事件はあと二つ残していたが、何故ジョンは出頭してきたのか。
身柄拘束後、ジョンの弁護士が
「死体をあと二人隠していて、ジョンが自ら案内する。ジョンはサマセットとミルズが同行するなら、死体の有りかを教える」
と告げる。
罠だと、サマセットとミルズは悟る。
今迄全く意見が異なっていたが、二人の意見が初めて一致した。
検事・警部の話では、ジョンの手から女性と思われる血液と、もう一人の新たな血液が検出されたと、二人に告げる。
事件の真相を究明すべく、サマセットとミルズはジョンの誘いに乗る。
車中でミルズがジョンに話しかけた際、ミルズに意味ありげに答える。
「人にものを聞かせたければ、ハンマーで人の肩を叩く事だ、そうすれば人は云う事をきく」
このセリフ何か以前も聞いたような、そう以前サマセットがミルズに
「助けが欲しい時は、助けてといっても誰も助けない。火事だと言って叫ぶ事だ」
に何処か似ている。
ただジョン自身も気付いていないが、
「自分のした事が完結した時、人々は自分のした事の大きさを認め、忘れらないものとなる」
と発言するが、これはジョンの誇大妄想と思われる。
確かに重大事件が発生した時、人々は暫くは恐れ戦くが、やはり時間と供に印象が薄れていく。
日々の忙しさと時間の経過で、人間は過去の出来事を忘れか、薄れる様にできている。
この点に関して、ミルズの意見が正しいと思われる。
更に自分(ジョン)が殺した人間は罪深い人間であり、問題はないと主張する点。
この理屈が通れば、人間は誰でも殺人を犯す事が許される。
自警団がエスカレートして、終いには手が付けられなくなるのと同じ。
更にジョンがミルズに告げる。
「事件が完結した時、君(ミルズ)は、忘れられない目撃者となる」
と何かを仄めかす。
3人を乗せた車は、荒れた大地に停まる。ジョンは二人の刑事に、死体は此処に隠してあると。
3人は暫く荒野に佇む。
程なく宅配の車が、此方に向かってやってきた。
サマセットは宅配に人間を捕らえ、配達人を尋問する。
配達人の話では、「法外な報酬をもらい、荷物を此処に届けに来た」と答えた。
荷を受け取ったサマセットは荷を開けるかどうか迷うが、意を決して荷を開ける。
荷を開けた瞬間、サマセットは驚愕する。荷の中味は驚くべき代物だった。
荷を見た瞬間、サマセットは咄嗟にジョンの企みを理解した。
荷物の中味は「トレイシーの首」だった。
サマセットはミルズを制御すべく、必死に2人の許に駆け寄った。
その間に、ジョンがミルズに全てを打ち明けた。
自分はミルズの様な家庭を持つ人間に嫉妬した。
だからミルズの外出後、自宅に押し入り、トレイシーを殺害したと。自分は罪を犯した。嫉妬と言う罪を。
「嫉妬・envy」、6人目の犠牲者。
「嫉妬・envy」
話を聞いたミルズは、ジョンの話を事実として受け取れず、又余りの衝撃で言葉を失った。

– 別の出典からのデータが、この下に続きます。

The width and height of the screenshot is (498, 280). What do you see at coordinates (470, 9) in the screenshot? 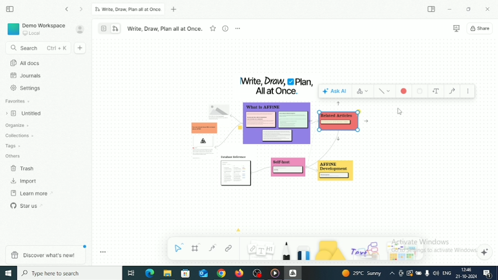
I see `Restore Down` at bounding box center [470, 9].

ジョンはミルズが怒り、怒りにより、ミルズがジョンを銃で撃つようにし向けた。
ミルズは葛藤と苦悩で、ジョンを打つかどうか逡巡する。
ここが映画最大の見所。
ジョンが呟く、トレイシーには子供がいたと。ミルズは驚いた。
この時ミルズは、初めてトレイシーが身籠っていた事を知る。
話を聞いた時のミルズの表情が、なんとも言えない。2人の血痕は、
トレイシーと、お腹の赤ん坊の二人の血痕だった。
ジョンの話の最中、サマセットが半ば諦めの表情をする。
ミルズはサマセットの表情を見て、ジョンの話が真実と悟る。
ミルズが怒りのあまりジョンを銃で撃ち殺す。「憤怒・wrath」、7人目。
「憤怒・wrath」
「七つの大罪」が完成した瞬間。
7つの殺人、事件終結に7日間。
ミルズがジョンを撃つ寸前、サマセットが再び諦めの表情をするのが印象的。
今日を期にサマセットは退職するが、刑事生活の最後、なんとも後味の悪い退職日となった。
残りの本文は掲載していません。